Un clip qui en dit long sur l’état d’esprit de Tsahal
La vidéo litigieuse, publiée puis pudiquement retirée des réseaux sociaux par les FDI, alignait les poncifs du genre : avions de chasse fendant le ciel, explosions au sol et soldat vantant les mérites de l’opération « Lion Rugissant ». Cette démonstration de force, menée main dans la main avec les États-Unis le 28 février 2026, a visé des centaines de sites militaires iraniens, emportant au passage le guide suprême Ali Khamenei et provoquant les représailles prévisibles de Téhéran. Sur ces images, la ritournelle de « Take Me Out » – ce tube de 2004 dont les paroles évoquent ironiquement la visée d’un tireur – prenait des allures de mise en scène macabre. Comme le veut la tradition israélienne, on légendait le tout d’un fier « voilà comment on fait », transformant sans complexe un morceau pop en hymne à la gloire des bombardiers.
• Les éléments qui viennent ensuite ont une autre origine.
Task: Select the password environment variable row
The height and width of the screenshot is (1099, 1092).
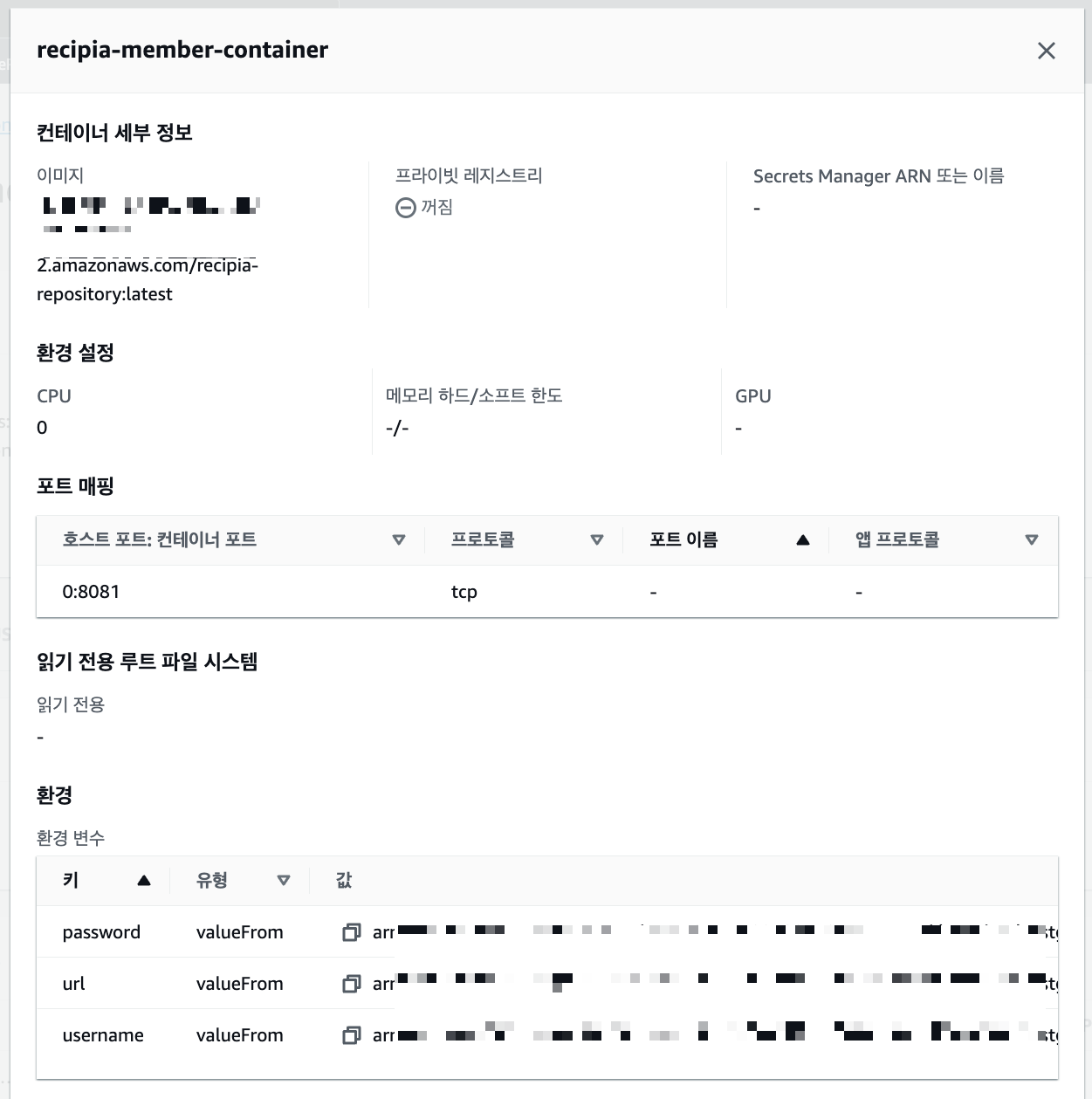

La colère froide de Franz Ferdinand
Alex Kapranos, fidèle à sa réputation de franc-parler, a vidé son sac sur Instagram. « Ces meurtriers bellicistes s’emparent de notre musique comme ils s’emparent des terres : sans demander, avec une arrogance abjecte. C’est à vomir. » Le message est clair : au-delà de la violation des droits d’auteur, c’est l’appropriation morale qui révolte le groupe. Franz Ferdinand rejoint ainsi le club grandissant des artistes associés malgré eux à la propagande israélienne – après les auteurs de « La Macarena », récemment consternés de voir leur tube servir une vidéo similaire de la Maison-Blanche, ou Radiohead, contraint d’exiger le retrait d’un clip de l’ICE utilisant « Let Down ».
Franz Ferdinand – Take Me Out
This song never dies! 💥 pic.twitter.com/JXLyJzlvKj— MP10 (@MusicPills10) March 2, 2026
Un contexte qui dépasse largement la simple querelle de droits d’auteur
Rappelons que ces « exploits » militaires célébrés en musique ont fait des victimes autrement plus concrètes que des ayants-droit mécontents : 168 fillettes ont péri dans le bombardement d’une école primaire iranienne. Benjamin Netanyahou, satisfait, a évoqué un « plan organisé avec de nombreuses surprises ». Du côté des FDI – sans doute trop occupées à préparer le prochain épisode de cette série macabre, avec ou sans bande-son autorisée — , on observe un silence poli face aux accusations du groupe.
La musique n’est pas une variable d’ajustement militaire
Franz Ferdinand, dont le premier album a bercé toute une génération, n’est pas le premier à voir son œuvre détournée, et ne sera sans doute pas le dernier. Mais sa réaction ferme rappelle une évidence que les stratèges en communication des armées préfèrent ignorer : la musique n’est pas un outil de guerre et son utilisation à des fins de propagande a des implications éthiques que même les plus beaux montages ne sauraient effacer.